### Written exercise
Report every line in the entries below that contains the word "Where", counting only matches with the same capitalization.
◇ ◇ ◇ ◇
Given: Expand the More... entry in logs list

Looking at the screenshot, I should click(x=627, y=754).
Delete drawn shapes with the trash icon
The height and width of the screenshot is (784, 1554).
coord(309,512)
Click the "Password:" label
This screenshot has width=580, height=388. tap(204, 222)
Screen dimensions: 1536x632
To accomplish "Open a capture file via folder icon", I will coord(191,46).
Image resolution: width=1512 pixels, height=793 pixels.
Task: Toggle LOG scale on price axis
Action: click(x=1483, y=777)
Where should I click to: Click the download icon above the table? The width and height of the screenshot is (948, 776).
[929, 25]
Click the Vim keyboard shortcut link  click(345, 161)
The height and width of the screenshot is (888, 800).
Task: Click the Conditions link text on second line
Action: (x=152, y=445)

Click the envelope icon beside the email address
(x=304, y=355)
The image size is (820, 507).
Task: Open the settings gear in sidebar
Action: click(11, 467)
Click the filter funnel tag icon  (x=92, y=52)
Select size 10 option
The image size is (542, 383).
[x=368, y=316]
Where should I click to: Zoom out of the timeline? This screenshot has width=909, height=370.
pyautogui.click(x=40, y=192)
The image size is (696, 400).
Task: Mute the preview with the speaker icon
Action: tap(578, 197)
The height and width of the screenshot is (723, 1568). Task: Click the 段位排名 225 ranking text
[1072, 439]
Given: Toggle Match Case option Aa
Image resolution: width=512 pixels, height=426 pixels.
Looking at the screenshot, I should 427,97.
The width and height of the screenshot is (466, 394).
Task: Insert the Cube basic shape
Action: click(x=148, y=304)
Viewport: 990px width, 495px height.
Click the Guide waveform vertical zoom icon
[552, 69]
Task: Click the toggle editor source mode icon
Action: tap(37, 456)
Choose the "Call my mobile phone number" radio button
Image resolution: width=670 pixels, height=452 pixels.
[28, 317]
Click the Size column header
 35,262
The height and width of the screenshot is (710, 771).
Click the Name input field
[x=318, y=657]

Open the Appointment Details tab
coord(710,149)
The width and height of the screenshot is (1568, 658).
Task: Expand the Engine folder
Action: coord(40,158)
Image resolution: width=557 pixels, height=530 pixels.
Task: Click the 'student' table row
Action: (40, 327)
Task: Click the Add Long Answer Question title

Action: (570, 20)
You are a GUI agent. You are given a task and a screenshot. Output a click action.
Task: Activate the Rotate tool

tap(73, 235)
◇ ◇ ◇ ◇
### Solution to the problem
Where should I click to: Click the download icon above the table? The width and height of the screenshot is (948, 776).
Where should I click to: Zoom out of the timeline? This screenshot has width=909, height=370.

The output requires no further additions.